SET TASK:
Edit the article on Mikki's asexual polyamorous marriage from "Asexuality refers to" to "in sexual activity.", inclusive, by substituting "continuum" for "spectrum". Write out that whole stretch with the change made.

Like a lot of people, Mikki met her now husband, Raheem Ali, online. As soon as they met, they instantly fell in love and got engaged on their first date. Just 90 days after they met, the couple tied the knot and have now been married for seven years. Raheem and Mikki aren’t your typical married couple, and despite being married for almost a decade, their marriage is anything but traditional. Mikki and Raheem have what she calls an "asexual polyamorous marriage."
Defining Her Sexuality
It wasn't until last summer that Mikki found the language to define her sexuality. "I didn't have the language for it until last summer," she explained to xoNecole. "Looking back, I just thought sex wasn't my thing. It was never enjoyable for me, and I'd go years without even noticing.”
Mikki always thought she was broken because she had no interest in sex. Mikki noticed after her friends came to visit and started discussing their sexual fantasies that she realized something was different about her. “At that point, I knew something was definitely different about me since I do not have sexual fantasies at all. It was truly news to me that people are at work thinking about sex! That was not my experience.” This led to Mikki researching asexuality, which she soon realized fit her to a T. “It felt like breathing new air when I was able to call it by name," said Mikki.
"Looking back, I just thought sex wasn't my thing. It was never enjoyable for me, and I'd go years without even noticing it."
Asexuality refers to people who experience little or no sexual attraction, experience attraction without acting on it sexually, or experience sexual attraction differently based on other factors. Like most things, asexuality falls on a spectrum and encompasses many other identities. It's important to remember, however, that attraction and action are not always synonymous: some asexuals may reject the idea of sexual contact, but others may be sex-neutral and engage in sexual activity.
It's possible that some asexuals will have sex with someone else despite not having a libido or masturbating, but others will have sex with a partner because it brings a sense of connection.
From a Traditional Marriage to Kitchen Table Polyamory
Although Mikki never really had a high sex drive, it wasn’t until after the birth of her son, that she noticed her sex drive took a real nosedive. “I never had a high sex drive, but about a year after my son was born, I realized I had zero desire. My husband has a high sex drive, and I knew that it would not be sustainable to not have sex in our marriage at that time.”
She was determined to find an alternative to divorce and stumbled upon a polyamory conversation on Clubhouse. Upon doing her own research, she brought up the idea to their husband, who was receptive. “It’s so interesting to me that people weigh sex so heavily in relationships when even if you are having a ton of sex, it’s still a very small percentage of the relationship activity," Mikki shared.

Items listed in a dataset
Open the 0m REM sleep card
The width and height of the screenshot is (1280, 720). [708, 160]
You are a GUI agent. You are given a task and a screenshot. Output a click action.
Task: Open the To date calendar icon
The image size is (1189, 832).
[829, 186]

IN RESPONSE:
Asexuality refers to people who experience little or no sexual attraction, experience attraction without acting on it sexually, or experience sexual attraction differently based on other factors. Like most things, asexuality falls on a continuum and encompasses many other identities. It's important to remember, however, that attraction and action are not always synonymous: some asexuals may reject the idea of sexual contact, but others may be sex-neutral and engage in sexual activity.